Data supplied:
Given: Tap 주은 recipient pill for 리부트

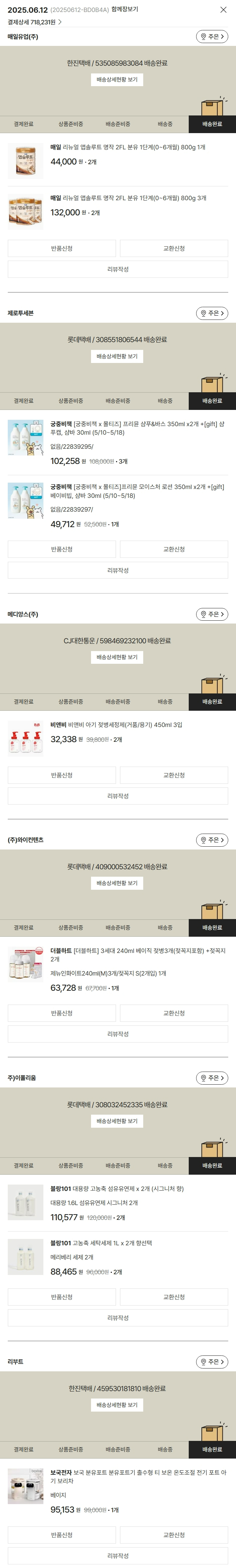Looking at the screenshot, I should click(x=212, y=1362).
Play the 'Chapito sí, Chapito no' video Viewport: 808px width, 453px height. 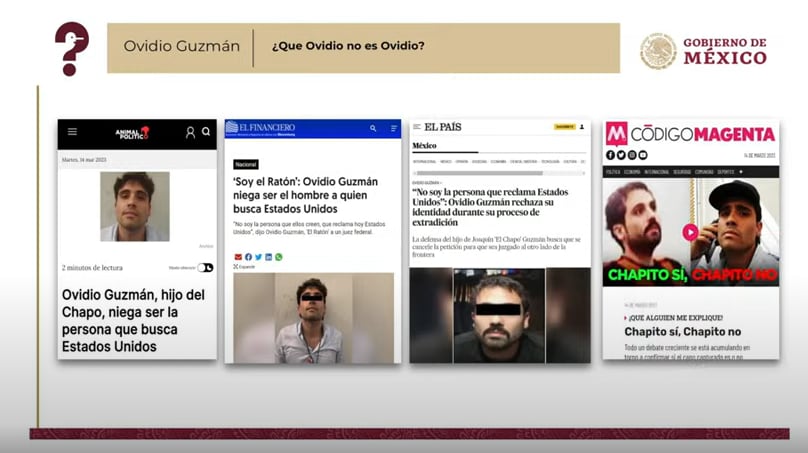690,231
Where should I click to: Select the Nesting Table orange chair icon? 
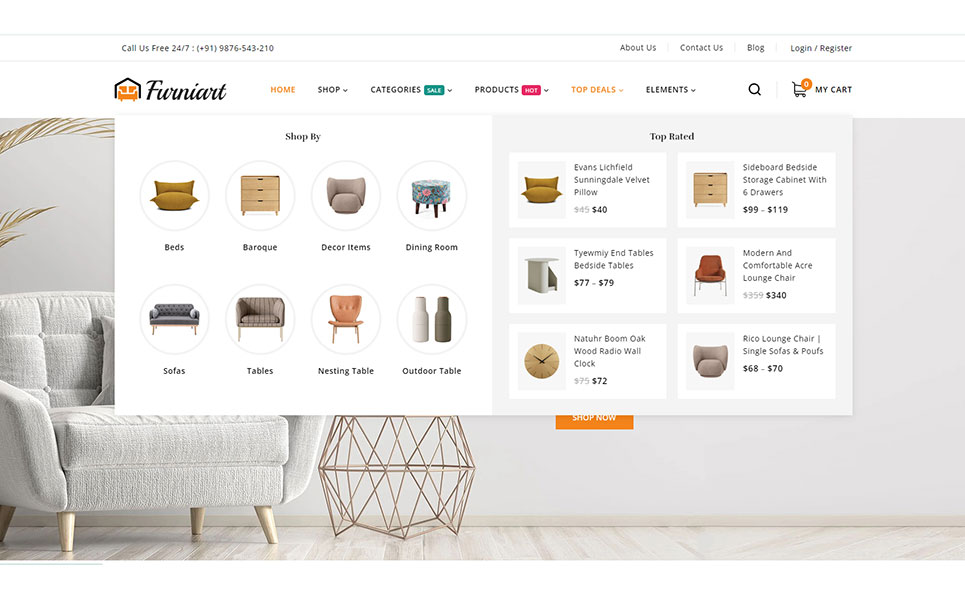(x=346, y=319)
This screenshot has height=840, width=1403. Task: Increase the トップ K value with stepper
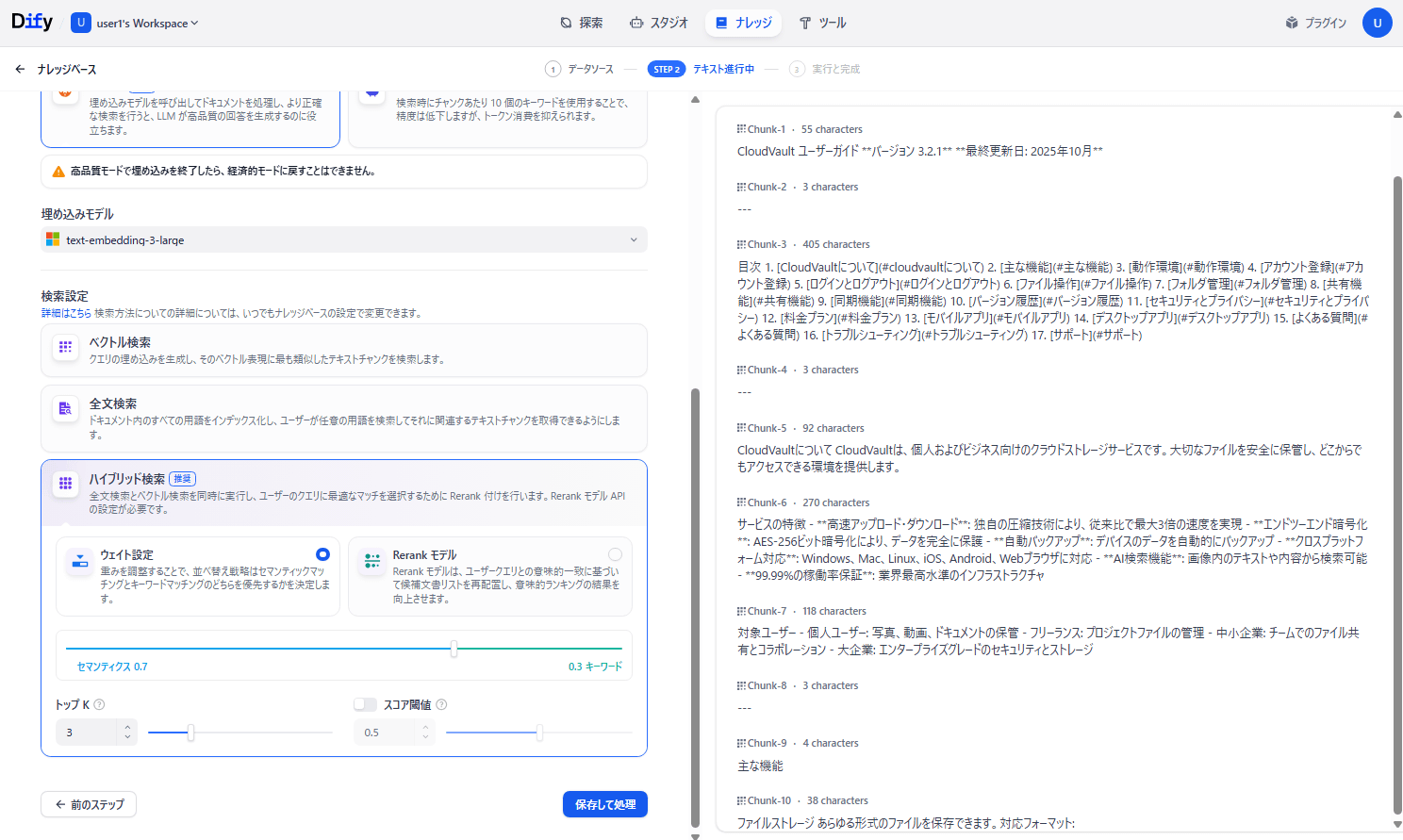(128, 727)
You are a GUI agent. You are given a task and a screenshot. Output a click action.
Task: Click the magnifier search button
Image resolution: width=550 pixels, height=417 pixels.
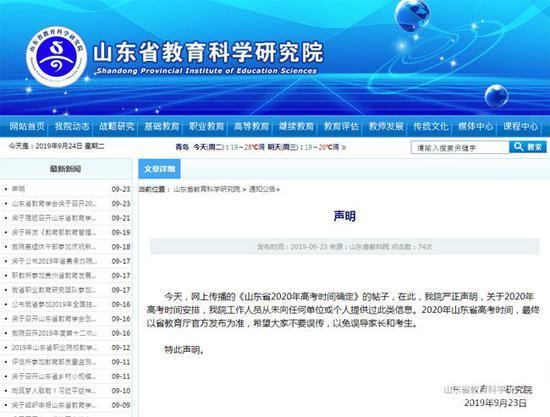coord(528,147)
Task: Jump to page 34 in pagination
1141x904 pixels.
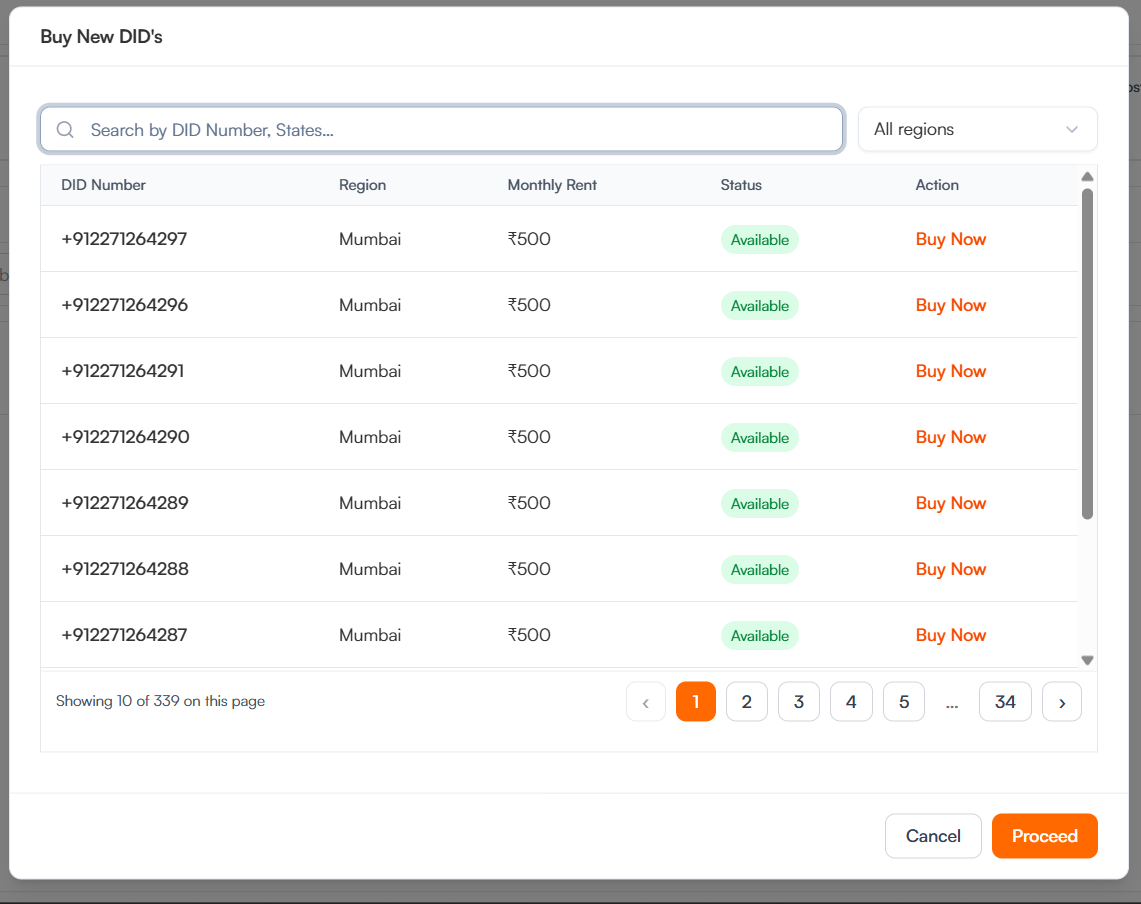Action: coord(1005,702)
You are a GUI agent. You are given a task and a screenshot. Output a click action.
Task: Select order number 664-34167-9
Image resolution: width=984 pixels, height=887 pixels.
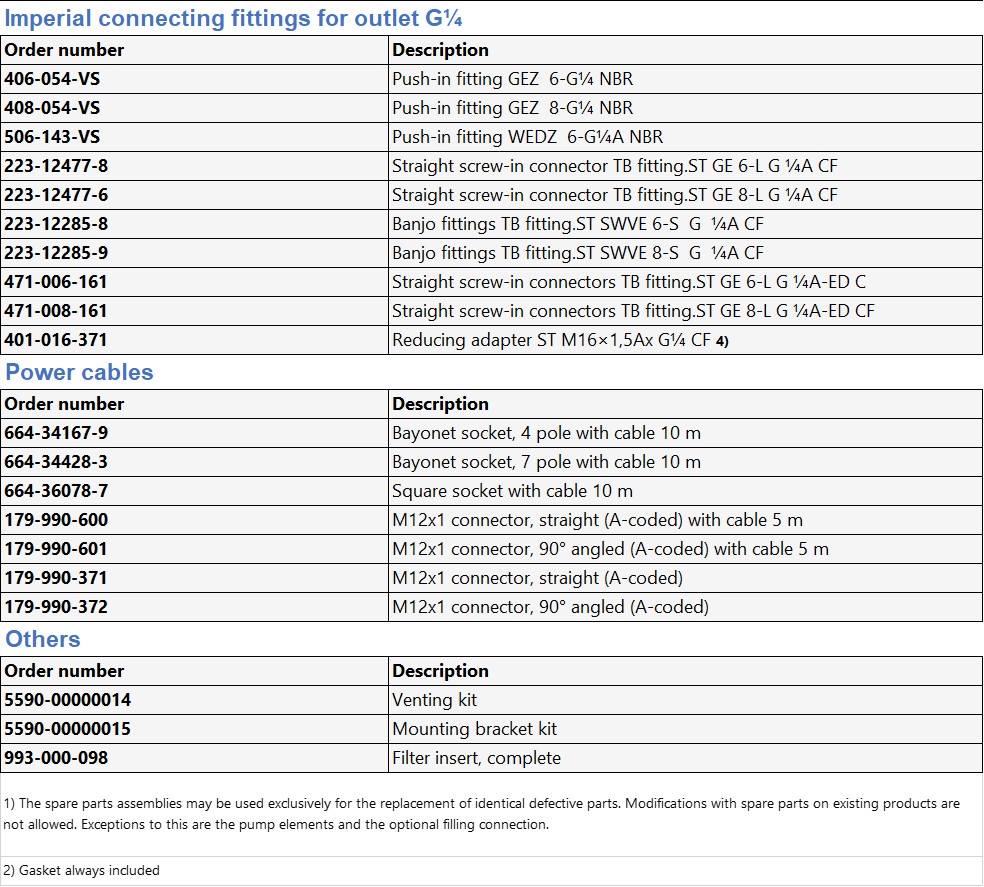click(56, 433)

Activity: Return exactly the lines from the one with "1141x904 pixels." through the last line of the entries above, both ends included. No pictures may appear in the copy.

Result for this task:
1141x904 pixels.
Action: coord(1005,702)
You are a GUI agent. You are given a task and a screenshot. Output a click action.
Task: Select order number 664-34167-9
Image resolution: width=984 pixels, height=887 pixels.
click(56, 433)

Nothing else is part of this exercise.